A rambling beginning...


The first phase of pruning this year will be the lower Hybrid Tea and Floribunda beds. These arching borders form an amphitheater at the bottom of the garden. They are planted four roses across; the eight beds containing a total of about 750 plants. It's a good place to start, because roses planted out in close grids like these generally outgrow their neighbors rather quickly. The point of all pruning is simply to size down plants to fit the spaces we have allotted them. There is no other purpose for pruning except this one; it's both practical and aesthetic—we have to do it to maintain a balance of plant sizes, and we delight in the finished, orderly result.

This section of the garden was largely replanted a year and a half ago, and I allowed it to grow unpruned through last winter. Many of the new roses were young still, and young roses suffer more than older ones from being pruned. Every shred of their built-up, stored energy serves them to grow more robustly the following season. But now the older plants have grown up rather massively and their shade will set back the younger plants if we don't even out the whole garden.

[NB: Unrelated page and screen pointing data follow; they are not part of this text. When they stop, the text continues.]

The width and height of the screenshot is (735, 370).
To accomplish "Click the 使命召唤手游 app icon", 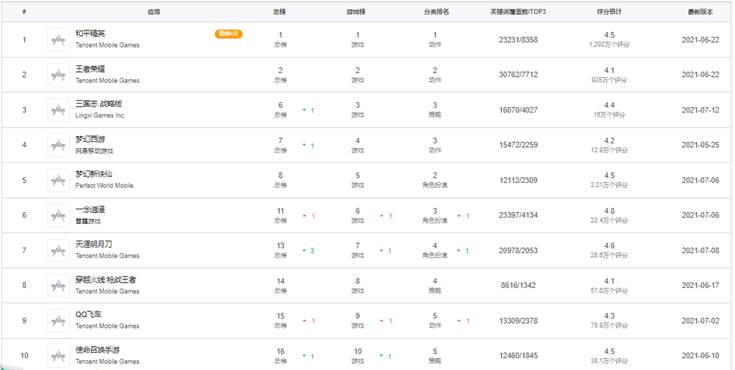I will coord(58,356).
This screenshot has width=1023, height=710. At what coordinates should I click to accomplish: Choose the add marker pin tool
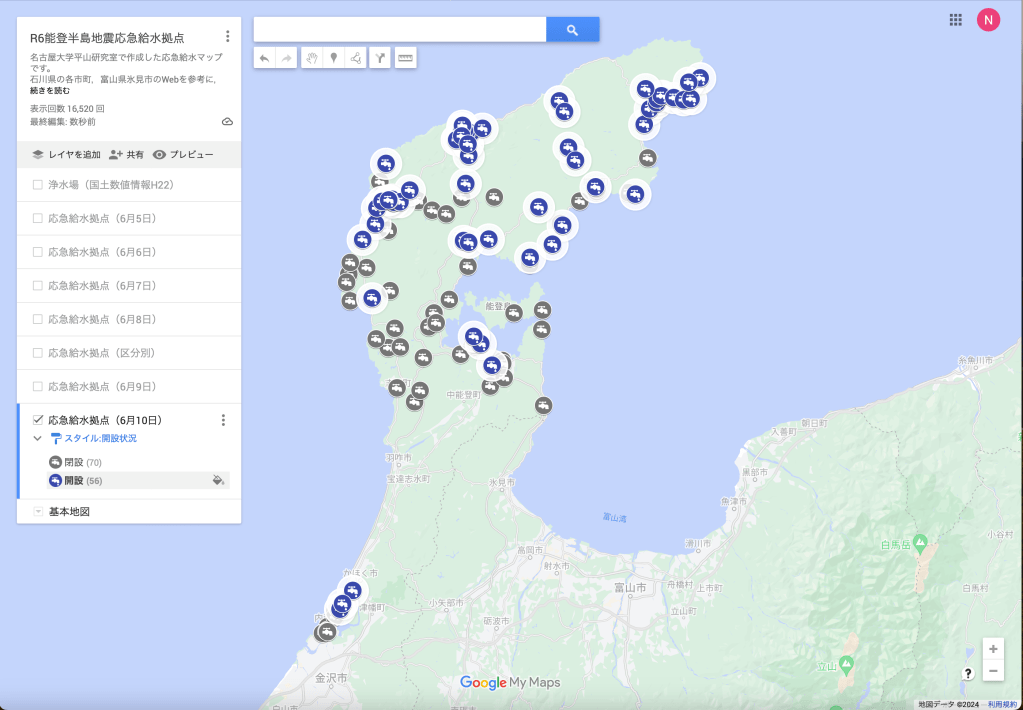[x=334, y=58]
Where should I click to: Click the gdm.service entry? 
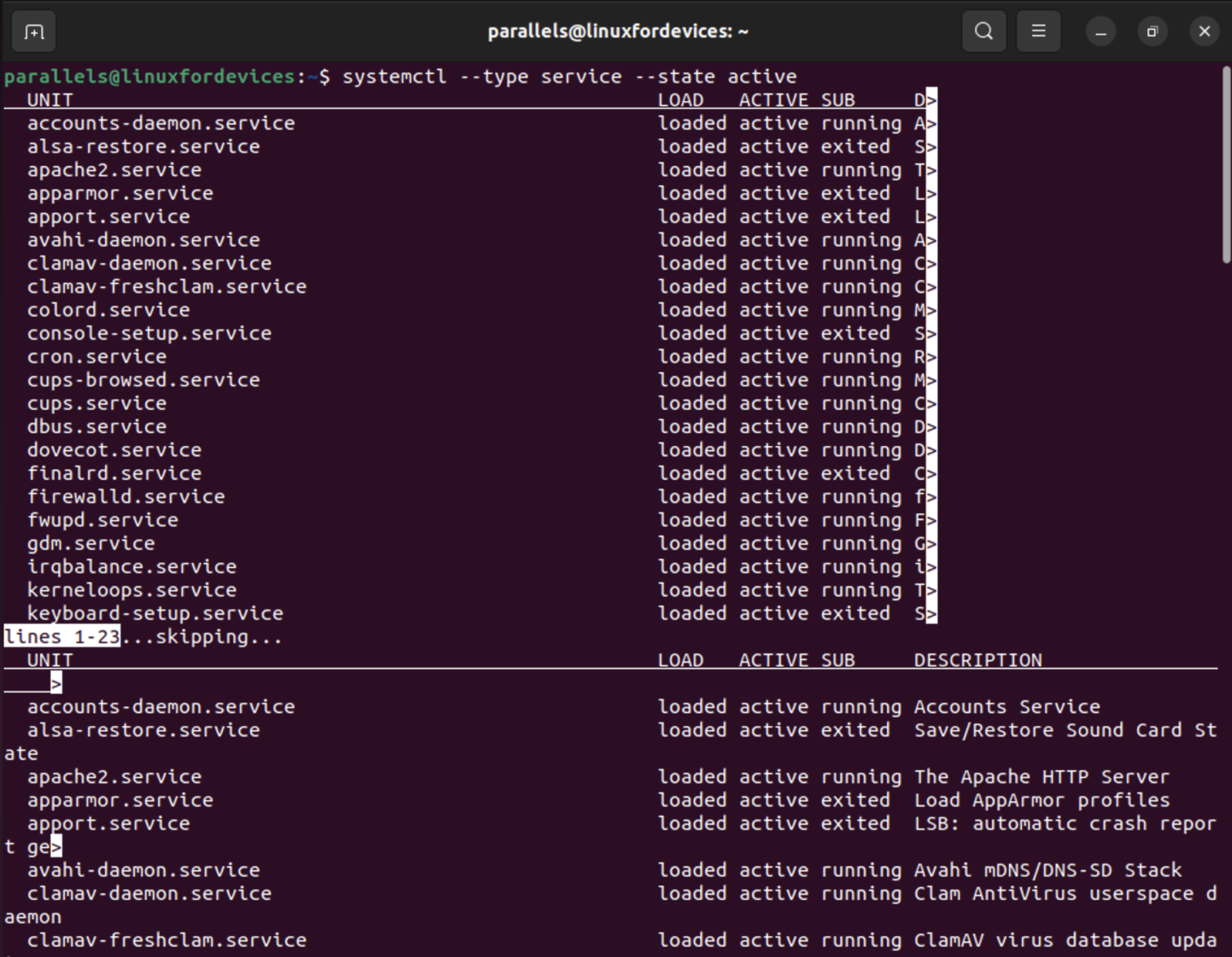tap(90, 543)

Teresa and Juan both worked on this section with me. Juan had a more specific task; cuttings to take from a number of roses that we have had special requests for. There was a time when we did large numbers of cuttings in the winter, but this process slows down the pruning to a crawl, and our take on winter cuttings is not very high. All told, after about 8 hours of labor we got through less than 70 plants. Not enough. But, Teresa and I had first to weed the bed where we began, and it was rather full of grasses and mallows. This bed, one of the two very long top beds, is now about half done. The soil is lovely, as we have mulched with a good organic compost (Grab n Grow's Allgreen Compost) for two years now. No wonder the weeds were so lush! This year a top-dressing of rice straw to supress the weeds.

Rain tonight, and much work to do in the nursery tomorrow. But, I'll be at it again very soon!